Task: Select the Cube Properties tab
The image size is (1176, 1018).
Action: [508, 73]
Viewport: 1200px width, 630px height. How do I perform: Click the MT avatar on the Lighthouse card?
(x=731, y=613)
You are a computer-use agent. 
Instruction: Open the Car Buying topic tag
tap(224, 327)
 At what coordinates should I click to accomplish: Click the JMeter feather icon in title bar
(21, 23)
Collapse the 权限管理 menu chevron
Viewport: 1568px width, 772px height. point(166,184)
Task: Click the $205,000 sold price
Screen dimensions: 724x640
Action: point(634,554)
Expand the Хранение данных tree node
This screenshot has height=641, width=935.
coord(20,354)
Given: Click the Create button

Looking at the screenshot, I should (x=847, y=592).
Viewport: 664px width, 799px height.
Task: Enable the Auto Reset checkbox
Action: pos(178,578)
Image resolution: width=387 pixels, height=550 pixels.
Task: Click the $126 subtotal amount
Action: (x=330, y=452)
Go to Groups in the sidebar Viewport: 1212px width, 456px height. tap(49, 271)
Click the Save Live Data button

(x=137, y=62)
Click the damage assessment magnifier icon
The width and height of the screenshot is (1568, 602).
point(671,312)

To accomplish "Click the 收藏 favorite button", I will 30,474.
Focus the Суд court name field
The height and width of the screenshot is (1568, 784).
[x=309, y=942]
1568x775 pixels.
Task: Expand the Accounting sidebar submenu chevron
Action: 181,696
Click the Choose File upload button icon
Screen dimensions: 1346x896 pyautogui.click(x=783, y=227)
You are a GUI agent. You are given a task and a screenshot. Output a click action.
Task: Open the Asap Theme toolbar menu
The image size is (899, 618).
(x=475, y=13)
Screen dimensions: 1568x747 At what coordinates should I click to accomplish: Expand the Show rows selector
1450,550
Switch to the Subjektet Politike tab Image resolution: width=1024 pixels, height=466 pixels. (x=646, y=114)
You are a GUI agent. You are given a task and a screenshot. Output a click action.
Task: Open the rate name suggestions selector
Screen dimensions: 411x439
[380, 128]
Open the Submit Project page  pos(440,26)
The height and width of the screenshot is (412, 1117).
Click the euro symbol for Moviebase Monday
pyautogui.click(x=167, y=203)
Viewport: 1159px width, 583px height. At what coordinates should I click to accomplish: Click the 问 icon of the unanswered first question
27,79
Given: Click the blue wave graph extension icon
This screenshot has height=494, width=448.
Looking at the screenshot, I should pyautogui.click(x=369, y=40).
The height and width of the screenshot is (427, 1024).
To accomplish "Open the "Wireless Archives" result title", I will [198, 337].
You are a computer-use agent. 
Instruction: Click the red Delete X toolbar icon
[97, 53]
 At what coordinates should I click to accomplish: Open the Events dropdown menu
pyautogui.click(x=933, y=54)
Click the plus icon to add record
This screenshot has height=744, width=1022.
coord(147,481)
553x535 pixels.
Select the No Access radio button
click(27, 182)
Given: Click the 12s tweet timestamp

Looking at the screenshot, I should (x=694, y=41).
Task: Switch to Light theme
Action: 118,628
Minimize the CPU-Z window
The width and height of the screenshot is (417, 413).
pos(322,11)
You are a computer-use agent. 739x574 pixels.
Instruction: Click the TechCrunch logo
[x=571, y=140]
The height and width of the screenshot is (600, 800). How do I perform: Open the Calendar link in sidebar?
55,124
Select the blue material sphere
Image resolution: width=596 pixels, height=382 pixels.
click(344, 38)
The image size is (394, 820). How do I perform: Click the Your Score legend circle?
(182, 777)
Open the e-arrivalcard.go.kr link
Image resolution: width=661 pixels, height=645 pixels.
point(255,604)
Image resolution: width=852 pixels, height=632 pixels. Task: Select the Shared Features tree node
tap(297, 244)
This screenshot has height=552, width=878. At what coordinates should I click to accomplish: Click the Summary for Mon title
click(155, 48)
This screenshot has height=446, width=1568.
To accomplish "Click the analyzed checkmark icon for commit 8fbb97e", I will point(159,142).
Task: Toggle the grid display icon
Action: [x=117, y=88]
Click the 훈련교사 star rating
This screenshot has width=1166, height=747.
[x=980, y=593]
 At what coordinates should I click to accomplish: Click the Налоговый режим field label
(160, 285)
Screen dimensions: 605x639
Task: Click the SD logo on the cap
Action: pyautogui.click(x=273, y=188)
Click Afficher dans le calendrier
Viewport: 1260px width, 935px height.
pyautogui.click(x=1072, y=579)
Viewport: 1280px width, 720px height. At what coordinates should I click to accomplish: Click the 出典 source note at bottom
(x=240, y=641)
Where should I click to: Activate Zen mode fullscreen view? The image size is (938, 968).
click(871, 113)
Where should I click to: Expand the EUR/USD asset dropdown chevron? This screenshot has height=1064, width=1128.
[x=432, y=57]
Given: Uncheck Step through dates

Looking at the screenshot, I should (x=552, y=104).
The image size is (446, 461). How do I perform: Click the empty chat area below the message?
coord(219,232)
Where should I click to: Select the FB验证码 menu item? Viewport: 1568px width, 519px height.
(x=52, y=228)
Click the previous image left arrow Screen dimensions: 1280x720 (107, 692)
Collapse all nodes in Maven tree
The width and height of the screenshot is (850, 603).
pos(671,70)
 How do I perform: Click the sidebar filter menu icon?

+--

--- WHAT YOU HAVE TO DO ---
The entries above must be copied verbatim. Leave none out.

--- RESPONSE BOX ---
Task: Select the Cube Properties tab
The image size is (1176, 1018).
Action: [508, 73]
Viewport: 1200px width, 630px height. How do I perform: Click the MT avatar on the Lighthouse card?
(x=731, y=613)
You are a computer-use agent. 
Instruction: Open the Car Buying topic tag
tap(224, 327)
 At what coordinates should I click to accomplish: Click the JMeter feather icon in title bar
(21, 23)
Collapse the 权限管理 menu chevron
Viewport: 1568px width, 772px height. point(166,184)
Task: Click the $205,000 sold price
Screen dimensions: 724x640
Action: point(634,554)
Expand the Хранение данных tree node
This screenshot has height=641, width=935.
coord(20,354)
Given: Click the Create button

Looking at the screenshot, I should (x=847, y=592).
Viewport: 664px width, 799px height.
Task: Enable the Auto Reset checkbox
Action: pos(178,578)
Image resolution: width=387 pixels, height=550 pixels.
Task: Click the $126 subtotal amount
Action: (x=330, y=452)
Go to Groups in the sidebar Viewport: 1212px width, 456px height. tap(49, 271)
Click the Save Live Data button

(x=137, y=62)
Click the damage assessment magnifier icon
The width and height of the screenshot is (1568, 602).
point(671,312)

To accomplish "Click the 收藏 favorite button", I will 30,474.
Focus the Суд court name field
The height and width of the screenshot is (1568, 784).
[x=309, y=942]
1568x775 pixels.
Task: Expand the Accounting sidebar submenu chevron
Action: 181,696
Click the Choose File upload button icon
Screen dimensions: 1346x896 pyautogui.click(x=783, y=227)
You are a GUI agent. You are given a task and a screenshot. Output a click action.
Task: Open the Asap Theme toolbar menu
The image size is (899, 618).
(x=475, y=13)
Screen dimensions: 1568x747 At what coordinates should I click to accomplish: Expand the Show rows selector
1450,550
Switch to the Subjektet Politike tab Image resolution: width=1024 pixels, height=466 pixels. (x=646, y=114)
You are a GUI agent. You are given a task and a screenshot. Output a click action.
Task: Open the rate name suggestions selector
Screen dimensions: 411x439
[380, 128]
Open the Submit Project page  pos(440,26)
The height and width of the screenshot is (412, 1117).
Click the euro symbol for Moviebase Monday
pyautogui.click(x=167, y=203)
Viewport: 1159px width, 583px height. At what coordinates should I click to accomplish: Click the 问 icon of the unanswered first question
27,79
Given: Click the blue wave graph extension icon
This screenshot has height=494, width=448.
Looking at the screenshot, I should pyautogui.click(x=369, y=40).
The height and width of the screenshot is (427, 1024).
To accomplish "Open the "Wireless Archives" result title", I will [198, 337].
You are a computer-use agent. 
Instruction: Click the red Delete X toolbar icon
[97, 53]
 At what coordinates should I click to accomplish: Open the Events dropdown menu
pyautogui.click(x=933, y=54)
Click the plus icon to add record
This screenshot has height=744, width=1022.
coord(147,481)
553x535 pixels.
Select the No Access radio button
click(27, 182)
Given: Click the 12s tweet timestamp

Looking at the screenshot, I should (x=694, y=41).
Task: Switch to Light theme
Action: 118,628
Minimize the CPU-Z window
The width and height of the screenshot is (417, 413).
pos(322,11)
You are a computer-use agent. 739x574 pixels.
Instruction: Click the TechCrunch logo
[x=571, y=140]
The height and width of the screenshot is (600, 800). How do I perform: Open the Calendar link in sidebar?
55,124
Select the blue material sphere
Image resolution: width=596 pixels, height=382 pixels.
click(344, 38)
The image size is (394, 820). How do I perform: Click the Your Score legend circle?
(182, 777)
Open the e-arrivalcard.go.kr link
Image resolution: width=661 pixels, height=645 pixels.
point(255,604)
Image resolution: width=852 pixels, height=632 pixels. Task: Select the Shared Features tree node
tap(297, 244)
This screenshot has height=552, width=878. At what coordinates should I click to accomplish: Click the Summary for Mon title
click(155, 48)
This screenshot has height=446, width=1568.
To accomplish "Click the analyzed checkmark icon for commit 8fbb97e", I will point(159,142).
Task: Toggle the grid display icon
Action: [x=117, y=88]
Click the 훈련교사 star rating
This screenshot has width=1166, height=747.
[x=980, y=593]
 At what coordinates should I click to accomplish: Click the Налоговый режим field label
(160, 285)
Screen dimensions: 605x639
Task: Click the SD logo on the cap
Action: pyautogui.click(x=273, y=188)
Click Afficher dans le calendrier
Viewport: 1260px width, 935px height.
pyautogui.click(x=1072, y=579)
Viewport: 1280px width, 720px height. At what coordinates should I click to accomplish: Click the 出典 source note at bottom
(x=240, y=641)
Where should I click to: Activate Zen mode fullscreen view? The image size is (938, 968).
click(871, 113)
Where should I click to: Expand the EUR/USD asset dropdown chevron? This screenshot has height=1064, width=1128.
[x=432, y=57]
Given: Uncheck Step through dates

Looking at the screenshot, I should (x=552, y=104).
The image size is (446, 461). How do I perform: Click the empty chat area below the message?
coord(219,232)
Where should I click to: Select the FB验证码 menu item? Viewport: 1568px width, 519px height.
(x=52, y=228)
Click the previous image left arrow Screen dimensions: 1280x720 (107, 692)
Collapse all nodes in Maven tree
The width and height of the screenshot is (850, 603).
pos(671,70)
 How do I perform: Click the sidebar filter menu icon?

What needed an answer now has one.